Several times a week, Mary Ann's soprano words will spiral up the stairs to my second floor aerie where I hibernate with my cranky word processor. "I couldn't hear you!" I'll shout downstairs. "Never mind," she'll answer in a louder voice, "I'm talking to Ticker." Ticker is our English springer who has been brought up in the English language, but I am still surprised that she seems to understand most of the words in general conversation. That may be a stretch, but I am convinced I'm right. Even when this sort of episode is repeated without any special emphasis on her words, Mary Ann continues to chatter away with Ticker and Mocha the cat. When the words from another room drift around my head, I wonder if I am supposed to respond or assume Mary Ann is still talking to the dog or the cat.
Most of the time, I will answer just for safety's sake. I don't want Mary Ann to think I am ignoring her. Since I am usually in the next room when I face this situation, I cannot observe Mary Ann's body language. Perhaps she signals her words in a subtle fashion, but I pick up no indication that she is communicating with Ticker and Mocha using anything but her voice. There may be some connection with the hour of the day. For instance, when Mary Ann utters the word dinner and makes a peculiar "tch-tch" sound, Mocha heads for the cellar stair door behind which Mary Ann has placed a plate of dinner. That makes more sense.
Then, there are the times when I'll talk about going for a walk, sometimes even whispering the word, as if I might sneak away alone for a walk along the empty beach without having to keep Ticker from dashing into the water and across Vineyard Haven Harbor. No, she understands enough to place herself at the back door before I can get on my coat. Ticker loves the car and makes every effort to go with us, whoever is driving. If anyone mentions the word "car" she will be waiting in the drive to open the door for us. To the contrary, if we have an appointment with the vet for the cat, Mocha runs outside and disappears unless we get the carrier ready long beforehand. She often misbehaves and tries to scratch the doctor when she is lifted to the exam table.
As I grow older, I have fallen into the habit of taking Ticker into my confidence and pouring out my soul to her, even on occasion sharing a few tears. I always feel better after a session like this with Ticker and she usually tries to lick my face in recompense although I can certainly do without that bit of misplaced affection.
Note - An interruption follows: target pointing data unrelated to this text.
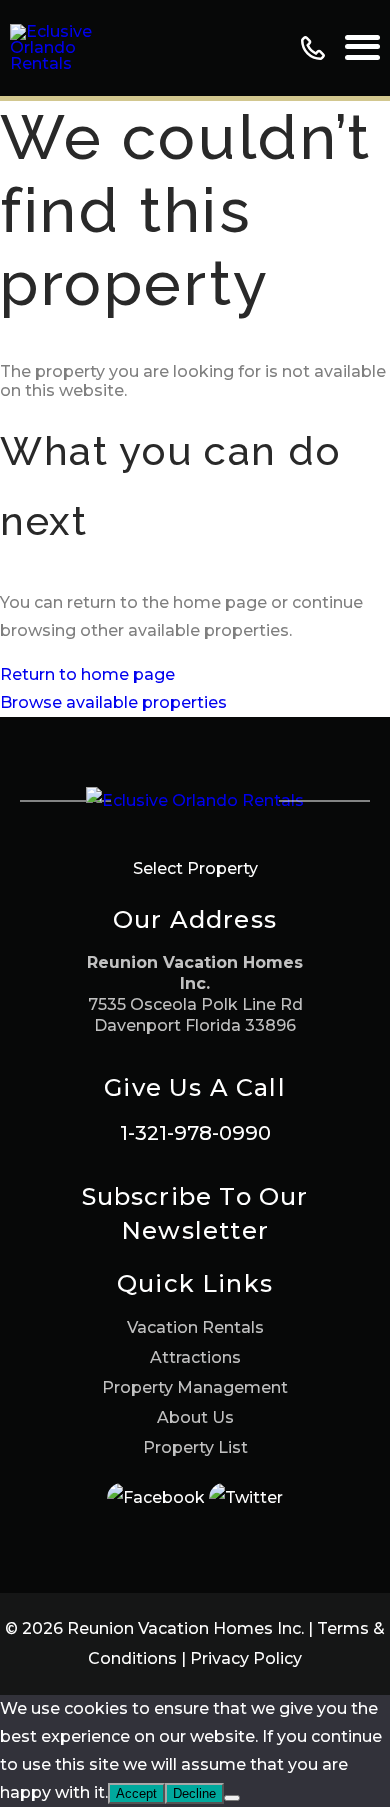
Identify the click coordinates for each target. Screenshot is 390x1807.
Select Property (195, 868)
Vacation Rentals (195, 1327)
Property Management (195, 1387)
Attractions (195, 1357)
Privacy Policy (246, 1658)
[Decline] (232, 1798)
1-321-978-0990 (195, 1133)
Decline (194, 1793)
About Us (195, 1417)
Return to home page (87, 674)
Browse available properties (113, 702)
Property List (195, 1447)
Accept (136, 1793)
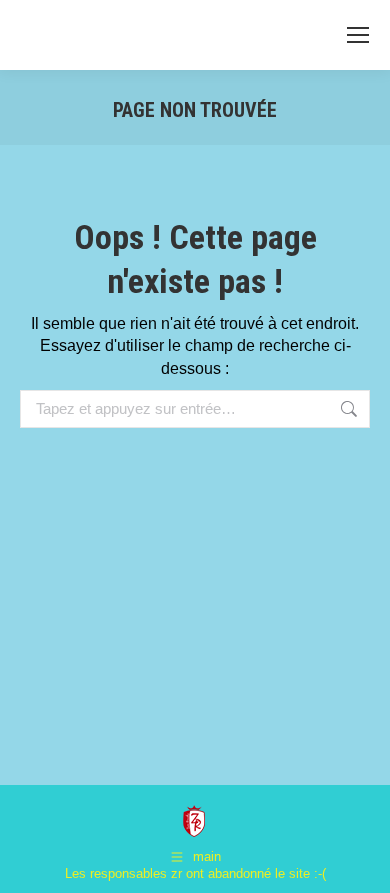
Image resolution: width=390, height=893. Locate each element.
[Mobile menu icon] (358, 35)
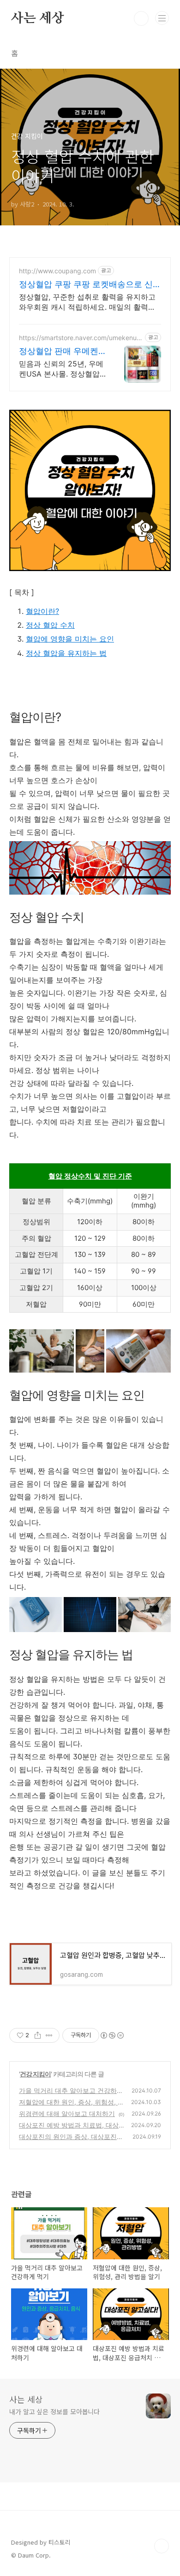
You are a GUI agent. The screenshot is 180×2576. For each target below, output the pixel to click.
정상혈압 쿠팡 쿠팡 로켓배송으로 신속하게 (90, 284)
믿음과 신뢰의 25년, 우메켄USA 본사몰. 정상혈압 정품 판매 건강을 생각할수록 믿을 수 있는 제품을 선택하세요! (61, 369)
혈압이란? (42, 611)
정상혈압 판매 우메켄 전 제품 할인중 (58, 351)
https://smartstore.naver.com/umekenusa (79, 338)
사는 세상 (37, 18)
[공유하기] (37, 2035)
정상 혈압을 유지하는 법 (66, 653)
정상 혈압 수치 (50, 625)
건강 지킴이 (35, 2074)
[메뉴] (162, 18)
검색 (141, 18)
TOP (161, 2546)
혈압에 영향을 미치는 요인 (70, 638)
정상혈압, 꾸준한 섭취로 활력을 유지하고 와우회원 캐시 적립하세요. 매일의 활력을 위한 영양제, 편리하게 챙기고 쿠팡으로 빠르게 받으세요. (88, 302)
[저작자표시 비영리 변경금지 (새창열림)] (111, 2035)
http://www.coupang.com (57, 271)
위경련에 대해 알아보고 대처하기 (67, 2113)
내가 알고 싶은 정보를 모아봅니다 (54, 2411)
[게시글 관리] (49, 2035)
What does Ticker think about all of this? The vet tells us that dogs do not have an emotional life or long memory for this kind of behavior. Mary Ann and I both suspect the training of vets has lacked a large component of dog reality.
Ticker is always alert on her walks with me. I can tell as we pass a small oak grove that she is saying, "This is good squirrel country. If I try harder this time, I'll bring you dinner."
"Leave it!" I say sternly. This bit of advice she seldom heeds, but so far she has not proved fast enough to catch my dinner. She speaks to the crow at the West Chop Light Station. That crow appears every morning and says hello from the high wire and then stops as we walk out of range. We do not share a language with crows, but we do understand their pleasure and displeasure - pleased, it remains on the wire, displeased it falls through the air in an aimless maneuver to scare us away from the carrion lying in our path.
Today, Ticker has appeared beside my typing chair making soft mewing sounds, somewhat akin to a horse's neighing at pianissimo without its body language. At 4:05 pm exactly, Ticker is asking for her afternoon run and ball-retrieving exercise. How do I know? This is a daily occurrence. Nothing will calm her until I reach into the dog box for one or two discolored tennis balls and we are off to the yard for a sore arm made worse for me and her physical conditioning kept sound. I have tried at least a dozen alternatives, including food, petting, scratching, and harsh vocal noises without effect. I can guarantee that the moment I leave the desk, head for the stairs and grouse under my breath, she will be waiting at the kitchen door. I could almost say with her hat and coat on, but that will be stretching anyone's imagination beyond the limit. I am sure I will return down our road one day to find Ticker, looking as proud as she can be, sitting quietly beside Mocha on our deck guarding three squirrels stretched out in relaxation on the top step.